Apresiasi itu disampaikan saat meresmikan fasilitas perakitan kendaraan listrik komersial milik PT VKTR Sakti Industries di Kabupaten Magelang, Kamis (9/4/2026).
Dalam peresmian tersebut, Prabowo didampingi Gubernur Jawa Tengah Ahmad Luthfi serta sejumlah pejabat, di antaranya Menteri Sekretaris Negara Prasetyo Hadi dan Menteri ESDM Bahlil Lahadalia.
Presiden menilai kehadiran industri kendaraan listrik seperti VKTR menjadi bagian penting dari upaya industrialisasi nasional, khususnya di sektor strategis energi dan transportasi.
Ia juga menekankan pentingnya dukungan pemerintah daerah dalam menyerap produk dalam negeri.
“Saya terima kasih kepada Gubernur Jawa Tengah. Katanya pemerintah daerah di Jawa Tengah sudah pesan beberapa puluh bus. Kita harapkan daerah lain juga mengikuti dengan membeli produk bangsa sendiri,” ujar Prabowo.
Fasilitas perakitan ini diharapkan menjadi tonggak penguatan ekosistem kendaraan listrik nasional, sekaligus mendorong kemandirian energi dan pengurangan ketergantungan terhadap bahan bakar fosil.
Komisaris Utama PT VKTR Teknologi Mobilitas Tbk, Anindya Bakrie, mengungkapkan bahwa pabrik di Magelang memiliki kapasitas produksi hingga 3.000 unit bus dan truk listrik per tahun, dengan potensi ekspansi mencapai 10.000 unit per tahun.
Menurutnya, elektrifikasi kendaraan komersial akan membawa dampak ekonomi besar bagi Indonesia.

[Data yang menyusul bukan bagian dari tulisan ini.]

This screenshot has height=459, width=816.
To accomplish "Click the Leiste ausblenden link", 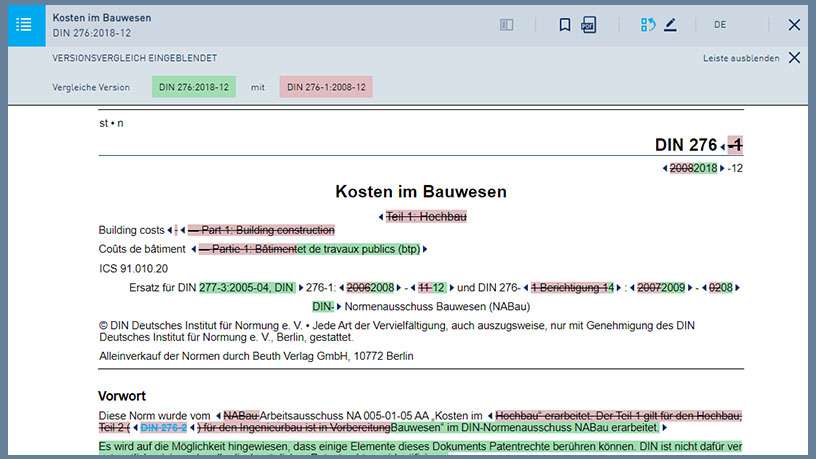I will click(741, 58).
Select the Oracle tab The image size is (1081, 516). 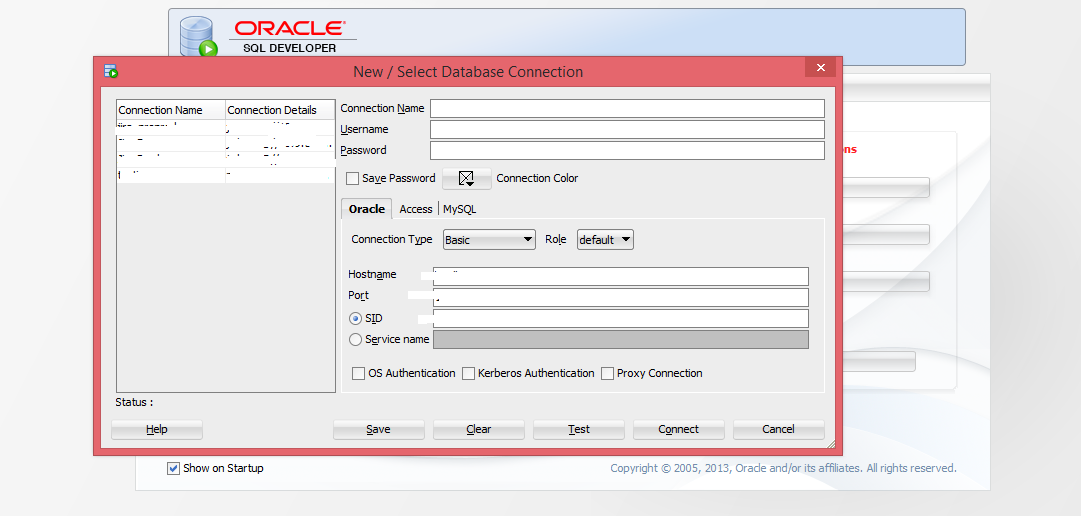click(366, 209)
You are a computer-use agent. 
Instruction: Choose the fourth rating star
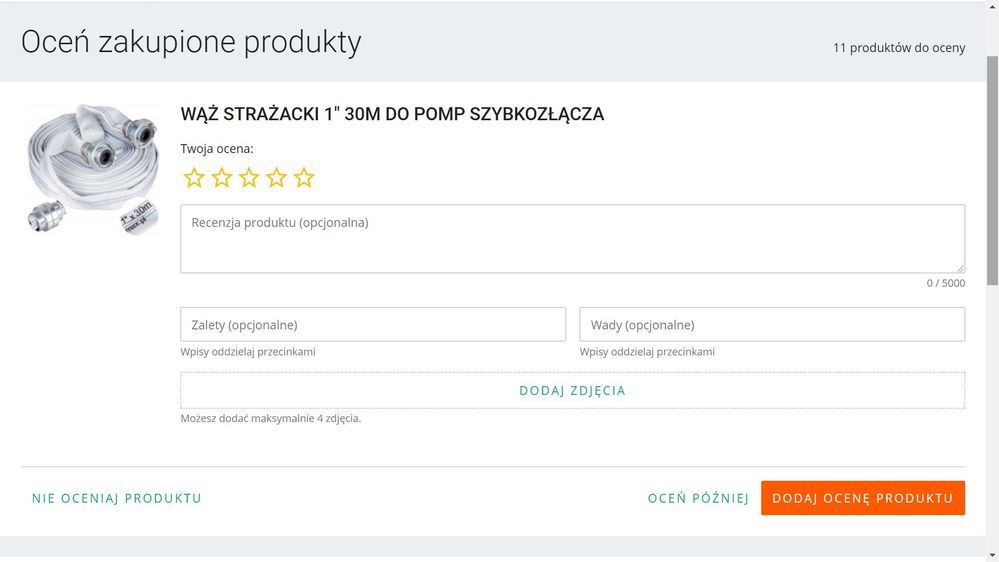277,178
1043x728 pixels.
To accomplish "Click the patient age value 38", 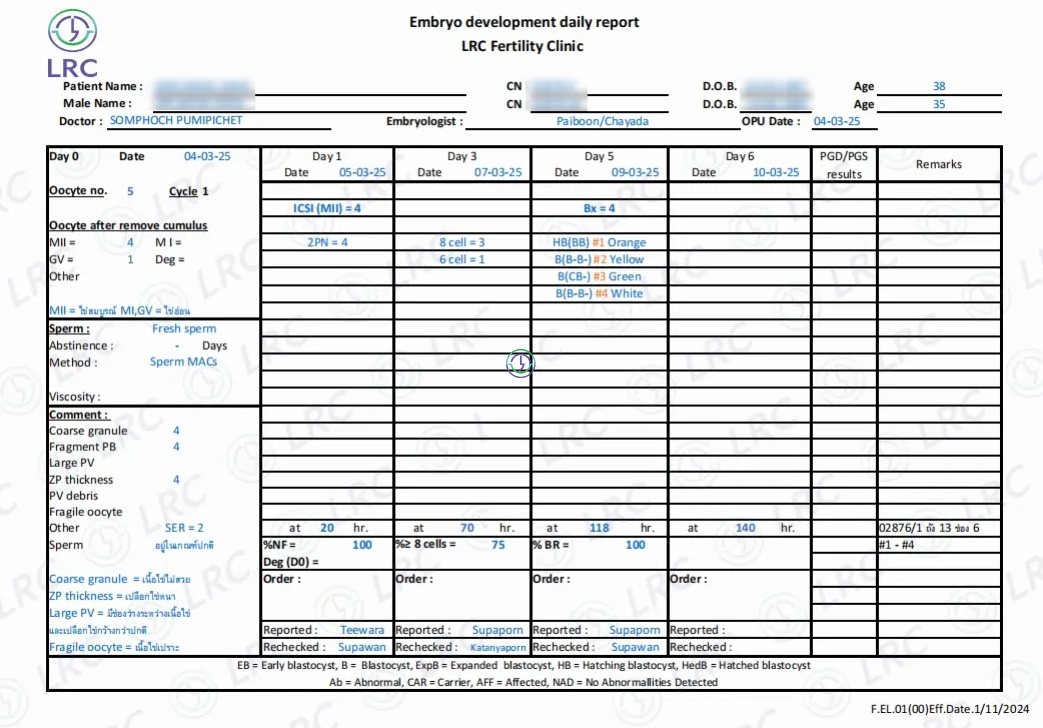I will pyautogui.click(x=938, y=86).
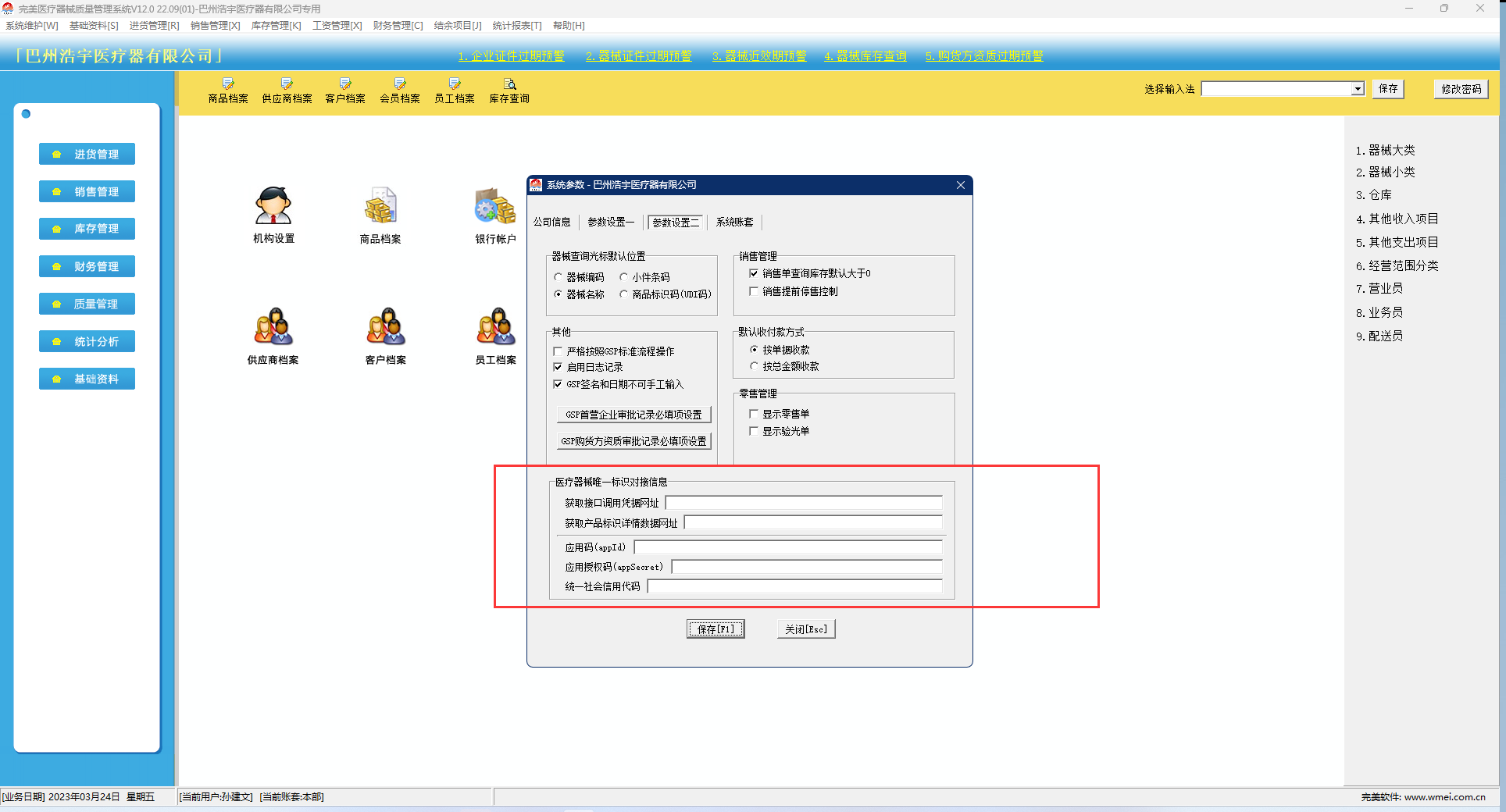The height and width of the screenshot is (812, 1506).
Task: Click the 应用码(appId) input field
Action: click(787, 547)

“Jika seluruh bus dan truk beralih ke listrik, Indonesia bisa menghemat sekitar 5 miliar dolar AS per tahun dari subsidi BBM,” jelasnya.
Selain itu, VKTR juga terus meningkatkan penggunaan komponen dalam negeri. Tingkat Komponen Dalam Negeri (TKDN) ditargetkan mencapai hampir 60 persen pada tahun ini, setelah sebelumnya berada di angka 40 persen pada 2025.
Keberadaan fasilitas ini diyakini mampu menjadi industri jangkar (anchor industry) yang mendorong tumbuhnya sektor pendukung, termasuk industri komponen lokal dan investasi baru di bidang manufaktur kendaraan listrik.
Sementara itu, Pemprov Jawa Tengah telah menyiapkan berbagai dukungan untuk percepatan program Kendaraan Bermotor Listrik Berbasis Baterai. Di antaranya pembangunan 283 unit Stasiun Pengisian Kendaraan Listrik Umum (SPKLU) di 179 lokasi di Jawa Tengah dan DIY, pemberian insentif pajak kendaraan, serta penyiapan tenaga terampil melalui pendidikan vokasi dan SMK.